The cluster includes 26 persons from 11 states infected with matching strains of E. coli O157:H7. The number of ill persons identified in each state is as follows: California (1), Connecticut (4), Massachusetts (8), Maryland (1), Maine (2), Minnesota (1), New Hampshire (4), New Jersey (1), New York (1), Pennsylvania (2), and Vermont (1). Of these, the genetic association of 13 human isolates and the product isolate have been confirmed by an advanced secondary DNA test; secondary tests are pending on others. Depending on the results of continuing laboratory testing and ongoing case finding, the number of persons determined to be in this cluster may increase or decrease.

 Tuesday morning, we will be filing lawsuits on behalf of the families of two children sickened in the ongoing, likely developing, outbreaks of E. coli O157:H7 linked to ground beef.  The lawsuits will be filed in Plymouth County Superior Court for the Commonwealth of Massachussetts against Brockton, Mass.-based Crocetti-Oakdale Packing, Inc., doing business as South Shore Meats Inc., and Ashville, NY-based Fairbank Farms, Inc. Both companies recalled meat last week after their products were identified as the source of a national E. coli outbreak.

The medical complications associated with E. coli O157:H7 infection are many.  Most infections are characterized by 7-10 days of diarrhea, frequently bloody, severe abdominal cramps, and a host of other painful symptoms.  Infection by this dangerous pathogen frequently results in hospitalization, and kills with frightening efficiency and regularity.  Those who are acutely susceptible to severe infection whether by age or immuno-compromisation frequently have dangerously severe medical courses.  

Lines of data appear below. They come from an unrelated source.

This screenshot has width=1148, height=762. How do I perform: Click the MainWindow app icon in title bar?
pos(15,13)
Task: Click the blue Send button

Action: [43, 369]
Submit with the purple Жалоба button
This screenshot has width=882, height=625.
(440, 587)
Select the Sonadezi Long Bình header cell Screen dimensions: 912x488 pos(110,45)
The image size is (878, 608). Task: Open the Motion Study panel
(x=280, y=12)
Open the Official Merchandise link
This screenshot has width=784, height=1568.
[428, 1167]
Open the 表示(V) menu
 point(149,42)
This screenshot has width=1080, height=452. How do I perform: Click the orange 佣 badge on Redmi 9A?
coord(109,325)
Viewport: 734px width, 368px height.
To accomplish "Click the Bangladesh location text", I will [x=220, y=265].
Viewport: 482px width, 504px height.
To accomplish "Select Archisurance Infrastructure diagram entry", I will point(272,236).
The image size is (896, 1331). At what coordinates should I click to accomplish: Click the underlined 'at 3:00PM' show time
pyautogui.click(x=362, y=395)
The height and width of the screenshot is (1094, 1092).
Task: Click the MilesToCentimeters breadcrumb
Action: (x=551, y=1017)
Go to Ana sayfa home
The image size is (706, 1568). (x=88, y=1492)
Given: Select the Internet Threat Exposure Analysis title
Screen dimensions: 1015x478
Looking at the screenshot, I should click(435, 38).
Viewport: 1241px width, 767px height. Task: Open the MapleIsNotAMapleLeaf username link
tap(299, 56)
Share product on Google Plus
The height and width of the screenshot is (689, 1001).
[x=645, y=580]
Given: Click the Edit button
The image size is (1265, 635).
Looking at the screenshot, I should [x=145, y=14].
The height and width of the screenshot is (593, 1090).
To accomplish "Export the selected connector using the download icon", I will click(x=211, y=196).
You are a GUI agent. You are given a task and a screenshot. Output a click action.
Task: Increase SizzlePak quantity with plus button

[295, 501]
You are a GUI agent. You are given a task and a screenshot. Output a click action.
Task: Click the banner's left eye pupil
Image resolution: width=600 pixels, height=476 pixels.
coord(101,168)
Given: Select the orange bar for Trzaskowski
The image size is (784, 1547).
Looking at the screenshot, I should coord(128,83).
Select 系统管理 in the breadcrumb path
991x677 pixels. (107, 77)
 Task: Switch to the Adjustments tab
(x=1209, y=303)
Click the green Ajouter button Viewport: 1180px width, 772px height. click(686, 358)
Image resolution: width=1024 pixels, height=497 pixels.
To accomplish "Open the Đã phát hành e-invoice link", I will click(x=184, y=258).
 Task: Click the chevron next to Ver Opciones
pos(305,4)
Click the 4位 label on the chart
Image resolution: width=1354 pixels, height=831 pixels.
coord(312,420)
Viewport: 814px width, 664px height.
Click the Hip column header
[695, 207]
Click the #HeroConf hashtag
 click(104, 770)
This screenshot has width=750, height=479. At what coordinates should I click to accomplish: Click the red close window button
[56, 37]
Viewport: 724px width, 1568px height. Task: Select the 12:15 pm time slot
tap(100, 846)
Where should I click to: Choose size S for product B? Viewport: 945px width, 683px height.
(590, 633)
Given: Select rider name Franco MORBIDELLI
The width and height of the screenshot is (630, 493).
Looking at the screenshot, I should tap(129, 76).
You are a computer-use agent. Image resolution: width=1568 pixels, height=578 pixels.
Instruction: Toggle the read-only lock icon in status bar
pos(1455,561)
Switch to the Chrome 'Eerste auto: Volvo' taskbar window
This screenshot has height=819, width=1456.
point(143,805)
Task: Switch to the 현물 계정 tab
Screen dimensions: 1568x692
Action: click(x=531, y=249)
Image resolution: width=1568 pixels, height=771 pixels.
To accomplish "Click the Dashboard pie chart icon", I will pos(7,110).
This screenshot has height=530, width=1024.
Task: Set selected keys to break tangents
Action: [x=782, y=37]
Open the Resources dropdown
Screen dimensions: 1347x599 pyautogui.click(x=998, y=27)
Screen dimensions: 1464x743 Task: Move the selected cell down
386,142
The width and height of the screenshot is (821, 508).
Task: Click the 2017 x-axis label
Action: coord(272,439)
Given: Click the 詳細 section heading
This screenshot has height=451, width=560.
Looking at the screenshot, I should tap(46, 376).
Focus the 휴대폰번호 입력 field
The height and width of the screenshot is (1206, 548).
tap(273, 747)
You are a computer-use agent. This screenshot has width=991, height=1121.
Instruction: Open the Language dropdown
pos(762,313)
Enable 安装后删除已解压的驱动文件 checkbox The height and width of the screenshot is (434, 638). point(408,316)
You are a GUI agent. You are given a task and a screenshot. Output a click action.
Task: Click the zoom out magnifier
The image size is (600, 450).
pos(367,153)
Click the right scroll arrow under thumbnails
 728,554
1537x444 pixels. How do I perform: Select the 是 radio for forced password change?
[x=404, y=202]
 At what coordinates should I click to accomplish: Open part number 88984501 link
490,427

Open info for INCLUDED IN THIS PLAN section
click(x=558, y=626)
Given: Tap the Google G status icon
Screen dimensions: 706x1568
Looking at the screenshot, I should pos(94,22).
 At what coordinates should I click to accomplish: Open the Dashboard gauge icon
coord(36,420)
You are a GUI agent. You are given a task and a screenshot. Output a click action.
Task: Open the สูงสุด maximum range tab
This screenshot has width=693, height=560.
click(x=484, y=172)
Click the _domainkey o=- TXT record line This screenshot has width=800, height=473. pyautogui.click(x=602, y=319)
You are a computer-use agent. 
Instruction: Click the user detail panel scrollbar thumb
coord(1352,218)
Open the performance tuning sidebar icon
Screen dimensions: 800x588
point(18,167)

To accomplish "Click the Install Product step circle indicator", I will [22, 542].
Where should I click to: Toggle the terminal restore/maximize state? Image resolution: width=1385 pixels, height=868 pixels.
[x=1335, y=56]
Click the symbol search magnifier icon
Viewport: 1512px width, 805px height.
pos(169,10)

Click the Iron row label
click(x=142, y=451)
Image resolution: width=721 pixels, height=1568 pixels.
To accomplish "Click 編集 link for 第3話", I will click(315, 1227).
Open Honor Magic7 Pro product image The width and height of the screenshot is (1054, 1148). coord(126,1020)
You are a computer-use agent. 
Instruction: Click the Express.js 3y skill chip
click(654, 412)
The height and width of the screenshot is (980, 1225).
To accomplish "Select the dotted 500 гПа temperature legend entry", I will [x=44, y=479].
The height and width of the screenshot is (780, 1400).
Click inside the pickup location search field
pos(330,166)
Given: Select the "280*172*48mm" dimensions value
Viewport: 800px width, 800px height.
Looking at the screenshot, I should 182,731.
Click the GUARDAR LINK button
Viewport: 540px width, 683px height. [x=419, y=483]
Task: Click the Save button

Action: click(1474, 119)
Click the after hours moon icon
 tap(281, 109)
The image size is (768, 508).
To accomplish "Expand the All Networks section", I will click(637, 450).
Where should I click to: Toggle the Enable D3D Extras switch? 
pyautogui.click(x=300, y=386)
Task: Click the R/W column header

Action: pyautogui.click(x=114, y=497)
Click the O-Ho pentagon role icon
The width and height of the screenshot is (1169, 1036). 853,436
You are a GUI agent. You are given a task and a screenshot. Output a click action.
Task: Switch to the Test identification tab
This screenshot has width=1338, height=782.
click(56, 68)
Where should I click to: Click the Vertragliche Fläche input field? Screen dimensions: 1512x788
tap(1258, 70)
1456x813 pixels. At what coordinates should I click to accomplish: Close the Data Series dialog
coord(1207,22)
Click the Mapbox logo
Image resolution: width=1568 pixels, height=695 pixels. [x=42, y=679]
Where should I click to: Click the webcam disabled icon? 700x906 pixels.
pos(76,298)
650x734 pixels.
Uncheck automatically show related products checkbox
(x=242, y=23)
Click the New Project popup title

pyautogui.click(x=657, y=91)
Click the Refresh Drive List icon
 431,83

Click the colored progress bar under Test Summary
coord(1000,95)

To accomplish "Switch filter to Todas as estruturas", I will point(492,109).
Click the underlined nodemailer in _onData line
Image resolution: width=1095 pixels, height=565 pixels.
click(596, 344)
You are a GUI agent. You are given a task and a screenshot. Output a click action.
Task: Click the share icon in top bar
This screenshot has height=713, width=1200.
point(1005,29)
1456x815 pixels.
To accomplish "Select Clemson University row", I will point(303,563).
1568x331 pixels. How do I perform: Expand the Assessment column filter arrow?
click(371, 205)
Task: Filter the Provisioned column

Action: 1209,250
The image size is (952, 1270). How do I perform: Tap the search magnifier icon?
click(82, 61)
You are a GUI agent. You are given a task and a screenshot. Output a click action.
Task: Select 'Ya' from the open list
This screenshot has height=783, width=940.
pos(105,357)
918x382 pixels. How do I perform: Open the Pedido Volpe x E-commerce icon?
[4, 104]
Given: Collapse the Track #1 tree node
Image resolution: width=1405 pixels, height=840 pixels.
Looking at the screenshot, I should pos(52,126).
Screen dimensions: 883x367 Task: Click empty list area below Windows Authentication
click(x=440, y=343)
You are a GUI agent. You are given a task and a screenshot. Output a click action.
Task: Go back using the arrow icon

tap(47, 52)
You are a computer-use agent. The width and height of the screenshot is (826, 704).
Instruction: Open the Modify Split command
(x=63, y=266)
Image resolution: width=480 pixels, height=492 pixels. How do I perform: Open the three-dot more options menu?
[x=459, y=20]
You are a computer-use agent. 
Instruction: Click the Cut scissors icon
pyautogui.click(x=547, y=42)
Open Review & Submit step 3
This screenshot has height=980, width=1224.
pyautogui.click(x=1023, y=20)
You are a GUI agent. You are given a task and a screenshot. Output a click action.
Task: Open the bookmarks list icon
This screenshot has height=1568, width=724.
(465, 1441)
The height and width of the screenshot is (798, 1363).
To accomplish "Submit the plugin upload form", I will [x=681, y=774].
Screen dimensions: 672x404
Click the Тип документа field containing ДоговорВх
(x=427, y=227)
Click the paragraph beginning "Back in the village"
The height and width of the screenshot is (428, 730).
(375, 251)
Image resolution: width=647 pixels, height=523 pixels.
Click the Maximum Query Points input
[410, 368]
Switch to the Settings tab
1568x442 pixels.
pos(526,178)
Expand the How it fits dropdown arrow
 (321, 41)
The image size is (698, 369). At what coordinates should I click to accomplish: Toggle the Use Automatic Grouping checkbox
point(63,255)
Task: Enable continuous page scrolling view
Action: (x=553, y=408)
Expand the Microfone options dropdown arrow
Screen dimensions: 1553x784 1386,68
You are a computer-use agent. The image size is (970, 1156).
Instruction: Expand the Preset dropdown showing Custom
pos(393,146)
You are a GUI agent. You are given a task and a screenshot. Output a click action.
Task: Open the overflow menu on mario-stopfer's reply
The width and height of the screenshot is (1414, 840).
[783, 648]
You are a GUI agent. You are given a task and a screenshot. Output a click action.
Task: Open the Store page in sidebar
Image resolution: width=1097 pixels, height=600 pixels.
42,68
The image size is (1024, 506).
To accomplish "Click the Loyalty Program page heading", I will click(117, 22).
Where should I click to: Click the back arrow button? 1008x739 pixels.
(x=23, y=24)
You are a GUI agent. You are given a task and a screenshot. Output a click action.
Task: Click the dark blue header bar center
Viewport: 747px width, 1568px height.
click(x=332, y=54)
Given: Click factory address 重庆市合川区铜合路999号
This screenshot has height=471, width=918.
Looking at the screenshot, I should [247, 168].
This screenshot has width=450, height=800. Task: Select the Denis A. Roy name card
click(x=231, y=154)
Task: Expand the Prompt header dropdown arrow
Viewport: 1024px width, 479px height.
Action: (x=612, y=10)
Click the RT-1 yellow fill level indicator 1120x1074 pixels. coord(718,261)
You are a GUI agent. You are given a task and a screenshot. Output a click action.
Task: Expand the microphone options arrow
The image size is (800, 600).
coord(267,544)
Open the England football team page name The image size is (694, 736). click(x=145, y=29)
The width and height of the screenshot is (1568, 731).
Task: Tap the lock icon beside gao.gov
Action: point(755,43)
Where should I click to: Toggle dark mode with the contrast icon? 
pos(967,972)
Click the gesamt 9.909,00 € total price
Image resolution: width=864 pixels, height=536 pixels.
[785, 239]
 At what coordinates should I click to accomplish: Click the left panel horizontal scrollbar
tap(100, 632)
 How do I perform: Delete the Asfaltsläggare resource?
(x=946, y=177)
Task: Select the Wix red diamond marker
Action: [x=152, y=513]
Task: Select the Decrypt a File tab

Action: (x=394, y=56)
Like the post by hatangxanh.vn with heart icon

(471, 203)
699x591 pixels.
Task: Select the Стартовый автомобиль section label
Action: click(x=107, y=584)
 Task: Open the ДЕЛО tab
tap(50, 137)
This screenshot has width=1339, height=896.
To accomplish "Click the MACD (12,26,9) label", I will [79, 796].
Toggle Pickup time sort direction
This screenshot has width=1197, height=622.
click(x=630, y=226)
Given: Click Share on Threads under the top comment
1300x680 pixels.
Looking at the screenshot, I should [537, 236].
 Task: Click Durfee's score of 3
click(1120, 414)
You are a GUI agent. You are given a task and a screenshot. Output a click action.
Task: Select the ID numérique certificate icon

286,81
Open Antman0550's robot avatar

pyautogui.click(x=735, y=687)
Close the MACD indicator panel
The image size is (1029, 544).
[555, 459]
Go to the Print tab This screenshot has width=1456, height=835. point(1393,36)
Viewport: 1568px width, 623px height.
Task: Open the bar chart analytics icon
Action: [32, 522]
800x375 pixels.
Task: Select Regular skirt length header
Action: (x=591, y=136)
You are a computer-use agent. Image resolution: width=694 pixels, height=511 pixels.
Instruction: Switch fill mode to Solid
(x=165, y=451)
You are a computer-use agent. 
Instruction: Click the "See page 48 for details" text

Far and away the most frightening medical complication associated with infection by E. coli O157:H7, however, is hemolytic uremic syndrome, or HUS.  The chain of events leading to HUS begins with ingestion of Stx producing E. coli (e.g., E. coli 0157: H7) in contaminated food, beverages or through person to person transmission. These E. coli rapidly multiply in the intestines causing colitis (diarrhea), and tightly bind to cells that line the large intestine. This snug attachment facilitates absorption of the toxin into the circulation where it becomes attached to weak receptors on white blood cells (WBC) thus allowing the toxin to “ride piggyback” to the kidneys where it is transferred to numerous avid (strong) Gb3 receptors that grasp and hold on to the toxin. Organ injury is primarily a function of Gb3 receptor location and density. Receptors are probably heterogeneously distributed in the major body organs, and this may explain why some patients develop injury in other organs (e.g., brain, pancreas).

Once Stx attaches to receptors, it moves into the cell’s cytoplasm where it shuts down the cells’ protein machinery resulting in cellular injury and/or death. This cellular injury activates blood platelets and the coagulation cascade which results in the formation of clots in the very small vessels of the kidney resulting in acute kidney injury and failure. The red blood cells are hemolyized (destroyed) by Stx and/or damaged as they attempt to pass through partially obstructed microvessels. Blood platelets (required for normal blood clotting), are trapped in the tiny blood clots or are damaged and destroyed by the spleen.